***** Source records *****

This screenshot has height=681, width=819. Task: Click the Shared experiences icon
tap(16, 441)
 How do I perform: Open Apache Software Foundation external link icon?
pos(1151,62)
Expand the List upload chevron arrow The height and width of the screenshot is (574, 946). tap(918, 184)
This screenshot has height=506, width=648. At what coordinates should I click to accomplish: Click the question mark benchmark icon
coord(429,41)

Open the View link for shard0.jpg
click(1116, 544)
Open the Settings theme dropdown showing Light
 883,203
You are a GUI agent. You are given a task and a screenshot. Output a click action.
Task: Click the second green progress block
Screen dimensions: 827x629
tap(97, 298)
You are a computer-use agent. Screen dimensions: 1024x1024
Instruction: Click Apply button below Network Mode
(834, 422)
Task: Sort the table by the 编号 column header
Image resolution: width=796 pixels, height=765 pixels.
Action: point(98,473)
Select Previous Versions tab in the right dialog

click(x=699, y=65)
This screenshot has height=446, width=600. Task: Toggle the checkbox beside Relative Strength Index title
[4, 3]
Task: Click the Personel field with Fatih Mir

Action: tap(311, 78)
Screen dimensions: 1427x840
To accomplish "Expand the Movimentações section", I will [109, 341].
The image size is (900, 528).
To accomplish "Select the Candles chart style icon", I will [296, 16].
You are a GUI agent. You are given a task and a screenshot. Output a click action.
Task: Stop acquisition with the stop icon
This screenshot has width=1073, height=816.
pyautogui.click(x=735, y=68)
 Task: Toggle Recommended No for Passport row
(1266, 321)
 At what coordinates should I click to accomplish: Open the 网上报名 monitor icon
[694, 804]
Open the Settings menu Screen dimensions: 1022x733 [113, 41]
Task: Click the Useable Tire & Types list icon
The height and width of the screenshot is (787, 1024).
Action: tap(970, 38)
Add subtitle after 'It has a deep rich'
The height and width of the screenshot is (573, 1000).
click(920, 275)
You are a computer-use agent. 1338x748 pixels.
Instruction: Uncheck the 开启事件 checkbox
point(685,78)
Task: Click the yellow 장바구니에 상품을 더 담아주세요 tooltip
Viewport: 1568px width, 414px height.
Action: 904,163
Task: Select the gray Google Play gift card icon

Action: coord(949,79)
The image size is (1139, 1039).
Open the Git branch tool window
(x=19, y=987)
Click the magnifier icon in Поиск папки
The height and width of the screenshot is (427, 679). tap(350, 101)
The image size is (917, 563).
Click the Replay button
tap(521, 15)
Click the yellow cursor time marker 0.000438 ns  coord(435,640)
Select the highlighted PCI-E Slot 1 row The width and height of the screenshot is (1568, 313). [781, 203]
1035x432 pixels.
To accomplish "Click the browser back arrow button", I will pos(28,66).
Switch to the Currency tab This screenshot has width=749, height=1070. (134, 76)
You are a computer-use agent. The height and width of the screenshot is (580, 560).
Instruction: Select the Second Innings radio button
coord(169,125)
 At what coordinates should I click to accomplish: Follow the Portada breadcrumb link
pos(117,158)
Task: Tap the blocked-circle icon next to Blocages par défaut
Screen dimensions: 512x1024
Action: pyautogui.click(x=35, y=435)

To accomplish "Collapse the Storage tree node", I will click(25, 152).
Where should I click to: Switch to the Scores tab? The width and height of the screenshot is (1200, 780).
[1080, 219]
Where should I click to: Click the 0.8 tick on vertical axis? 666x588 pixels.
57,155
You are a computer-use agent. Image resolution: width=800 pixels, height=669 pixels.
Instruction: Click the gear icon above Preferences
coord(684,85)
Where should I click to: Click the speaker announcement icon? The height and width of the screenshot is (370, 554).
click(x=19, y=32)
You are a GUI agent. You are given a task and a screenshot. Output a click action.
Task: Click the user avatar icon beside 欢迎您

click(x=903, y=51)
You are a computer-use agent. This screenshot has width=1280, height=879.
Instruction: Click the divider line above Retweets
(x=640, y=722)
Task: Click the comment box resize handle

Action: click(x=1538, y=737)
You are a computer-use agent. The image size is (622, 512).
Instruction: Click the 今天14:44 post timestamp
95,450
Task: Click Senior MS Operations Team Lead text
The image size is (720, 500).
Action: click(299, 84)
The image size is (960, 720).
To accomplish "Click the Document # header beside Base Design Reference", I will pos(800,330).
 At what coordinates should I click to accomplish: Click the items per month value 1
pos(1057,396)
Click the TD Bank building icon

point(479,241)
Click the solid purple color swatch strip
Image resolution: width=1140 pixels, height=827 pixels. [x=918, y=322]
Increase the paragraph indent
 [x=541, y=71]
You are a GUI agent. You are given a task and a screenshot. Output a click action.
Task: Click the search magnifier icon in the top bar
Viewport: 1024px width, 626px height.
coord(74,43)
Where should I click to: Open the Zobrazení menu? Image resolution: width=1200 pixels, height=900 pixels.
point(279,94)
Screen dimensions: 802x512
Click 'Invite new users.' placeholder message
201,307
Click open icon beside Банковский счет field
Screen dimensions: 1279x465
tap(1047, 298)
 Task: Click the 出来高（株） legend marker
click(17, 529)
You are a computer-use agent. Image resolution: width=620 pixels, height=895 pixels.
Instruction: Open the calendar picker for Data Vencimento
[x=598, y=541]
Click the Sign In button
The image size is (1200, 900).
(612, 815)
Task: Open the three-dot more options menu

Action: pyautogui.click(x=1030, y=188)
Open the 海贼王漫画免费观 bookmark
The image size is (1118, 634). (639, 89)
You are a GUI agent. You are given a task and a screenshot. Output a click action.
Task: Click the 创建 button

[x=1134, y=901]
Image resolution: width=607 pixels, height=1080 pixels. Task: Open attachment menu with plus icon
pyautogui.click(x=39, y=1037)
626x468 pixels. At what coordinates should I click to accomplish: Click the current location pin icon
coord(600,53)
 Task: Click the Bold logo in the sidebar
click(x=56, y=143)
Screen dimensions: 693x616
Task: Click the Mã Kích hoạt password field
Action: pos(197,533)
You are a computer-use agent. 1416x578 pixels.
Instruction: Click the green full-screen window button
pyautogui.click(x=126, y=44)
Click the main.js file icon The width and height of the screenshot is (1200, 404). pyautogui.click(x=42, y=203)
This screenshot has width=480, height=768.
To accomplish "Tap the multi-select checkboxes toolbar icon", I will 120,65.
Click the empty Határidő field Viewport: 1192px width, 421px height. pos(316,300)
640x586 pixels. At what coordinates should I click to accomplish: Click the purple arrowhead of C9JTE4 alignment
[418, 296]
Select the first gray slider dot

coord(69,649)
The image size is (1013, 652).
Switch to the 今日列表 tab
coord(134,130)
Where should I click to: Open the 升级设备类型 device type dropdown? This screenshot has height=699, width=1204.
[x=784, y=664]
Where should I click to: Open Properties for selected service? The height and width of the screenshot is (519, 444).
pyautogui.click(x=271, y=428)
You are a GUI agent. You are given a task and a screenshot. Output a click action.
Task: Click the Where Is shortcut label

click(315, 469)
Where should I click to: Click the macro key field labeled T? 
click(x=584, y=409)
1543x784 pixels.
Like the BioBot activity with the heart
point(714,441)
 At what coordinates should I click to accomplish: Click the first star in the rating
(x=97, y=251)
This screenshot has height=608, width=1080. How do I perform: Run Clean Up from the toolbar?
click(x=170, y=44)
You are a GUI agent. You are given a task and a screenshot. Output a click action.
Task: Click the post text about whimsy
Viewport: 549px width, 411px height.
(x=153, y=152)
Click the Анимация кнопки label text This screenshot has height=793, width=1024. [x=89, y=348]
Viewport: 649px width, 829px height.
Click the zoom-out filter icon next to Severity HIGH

*****

#### [Activity]
Match on "Expand" and report each line of the data above that has it.

#### [Response for this exercise]
Expand the List upload chevron arrow The height and width of the screenshot is (574, 946). tap(918, 184)
To accomplish "Expand the Movimentações section", I will [109, 341].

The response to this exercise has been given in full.